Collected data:

Start of Block

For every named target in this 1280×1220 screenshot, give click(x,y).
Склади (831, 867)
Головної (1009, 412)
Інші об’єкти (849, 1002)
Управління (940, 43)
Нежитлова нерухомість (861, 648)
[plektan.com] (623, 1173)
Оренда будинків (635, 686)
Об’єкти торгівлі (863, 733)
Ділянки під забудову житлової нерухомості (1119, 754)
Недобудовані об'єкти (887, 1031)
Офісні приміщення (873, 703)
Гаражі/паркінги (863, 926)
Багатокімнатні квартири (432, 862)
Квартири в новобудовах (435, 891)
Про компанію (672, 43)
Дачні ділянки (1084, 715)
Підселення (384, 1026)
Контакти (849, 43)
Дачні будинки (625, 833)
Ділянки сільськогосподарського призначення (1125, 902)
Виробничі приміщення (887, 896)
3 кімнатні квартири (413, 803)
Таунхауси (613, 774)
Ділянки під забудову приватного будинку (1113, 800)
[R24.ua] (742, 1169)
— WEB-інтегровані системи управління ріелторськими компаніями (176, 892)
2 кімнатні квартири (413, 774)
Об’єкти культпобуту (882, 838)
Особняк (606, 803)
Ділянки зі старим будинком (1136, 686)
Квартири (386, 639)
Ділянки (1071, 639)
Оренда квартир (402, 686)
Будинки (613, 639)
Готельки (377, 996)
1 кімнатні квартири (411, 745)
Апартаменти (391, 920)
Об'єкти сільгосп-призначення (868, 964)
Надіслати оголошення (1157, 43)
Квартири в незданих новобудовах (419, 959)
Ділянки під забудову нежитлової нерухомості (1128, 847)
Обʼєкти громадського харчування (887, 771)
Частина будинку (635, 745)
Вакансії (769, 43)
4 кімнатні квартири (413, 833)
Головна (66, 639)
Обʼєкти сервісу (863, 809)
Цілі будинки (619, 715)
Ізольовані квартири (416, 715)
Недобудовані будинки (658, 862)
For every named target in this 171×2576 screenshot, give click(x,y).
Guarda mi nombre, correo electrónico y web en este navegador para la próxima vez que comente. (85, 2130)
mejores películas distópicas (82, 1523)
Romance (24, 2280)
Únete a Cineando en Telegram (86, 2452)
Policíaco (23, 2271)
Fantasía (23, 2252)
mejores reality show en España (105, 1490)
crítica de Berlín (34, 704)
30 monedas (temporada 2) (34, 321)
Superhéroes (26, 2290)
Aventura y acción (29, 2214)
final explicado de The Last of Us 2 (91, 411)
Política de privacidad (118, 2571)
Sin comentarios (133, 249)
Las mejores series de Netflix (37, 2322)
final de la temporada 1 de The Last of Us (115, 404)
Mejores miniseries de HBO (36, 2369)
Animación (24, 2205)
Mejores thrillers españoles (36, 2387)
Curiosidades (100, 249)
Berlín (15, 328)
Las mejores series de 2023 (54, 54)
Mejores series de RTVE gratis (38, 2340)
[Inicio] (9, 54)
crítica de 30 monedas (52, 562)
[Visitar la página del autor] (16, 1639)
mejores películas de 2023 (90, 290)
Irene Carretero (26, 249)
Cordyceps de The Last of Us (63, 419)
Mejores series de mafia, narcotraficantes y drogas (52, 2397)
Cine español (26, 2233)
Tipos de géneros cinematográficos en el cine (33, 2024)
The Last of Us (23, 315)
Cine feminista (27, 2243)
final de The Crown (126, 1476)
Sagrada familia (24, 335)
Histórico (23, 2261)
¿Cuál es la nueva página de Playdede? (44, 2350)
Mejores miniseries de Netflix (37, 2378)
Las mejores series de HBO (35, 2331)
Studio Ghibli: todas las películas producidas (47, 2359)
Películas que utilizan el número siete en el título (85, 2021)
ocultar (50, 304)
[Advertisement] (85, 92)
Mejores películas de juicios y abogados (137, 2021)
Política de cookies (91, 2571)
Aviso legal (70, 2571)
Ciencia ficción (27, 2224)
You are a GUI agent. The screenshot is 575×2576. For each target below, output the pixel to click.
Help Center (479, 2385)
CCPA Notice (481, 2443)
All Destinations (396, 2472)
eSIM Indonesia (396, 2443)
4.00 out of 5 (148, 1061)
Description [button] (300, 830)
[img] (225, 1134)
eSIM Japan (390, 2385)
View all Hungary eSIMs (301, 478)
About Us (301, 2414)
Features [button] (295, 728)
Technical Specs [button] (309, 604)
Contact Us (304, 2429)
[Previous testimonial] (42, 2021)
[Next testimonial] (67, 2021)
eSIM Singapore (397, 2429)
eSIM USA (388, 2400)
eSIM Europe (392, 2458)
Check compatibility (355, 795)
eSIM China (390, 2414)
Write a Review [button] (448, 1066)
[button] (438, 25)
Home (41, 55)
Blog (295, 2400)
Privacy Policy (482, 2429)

End of Block

Exercise objective:
Nothing but the lines from the one holding "4.00 out of 5 (148, 1061)" through the last line of the data may be output, and each must match exactly.

Task response:
4.00 out of 5 (148, 1061)
Description [button] (300, 830)
[img] (225, 1134)
eSIM Japan (390, 2385)
View all Hungary eSIMs (301, 478)
About Us (301, 2414)
Features [button] (295, 728)
Technical Specs [button] (309, 604)
Contact Us (304, 2429)
[Previous testimonial] (42, 2021)
[Next testimonial] (67, 2021)
eSIM Singapore (397, 2429)
eSIM USA (388, 2400)
eSIM Europe (392, 2458)
Check compatibility (355, 795)
eSIM China (390, 2414)
Write a Review [button] (448, 1066)
[button] (438, 25)
Home (41, 55)
Blog (295, 2400)
Privacy Policy (482, 2429)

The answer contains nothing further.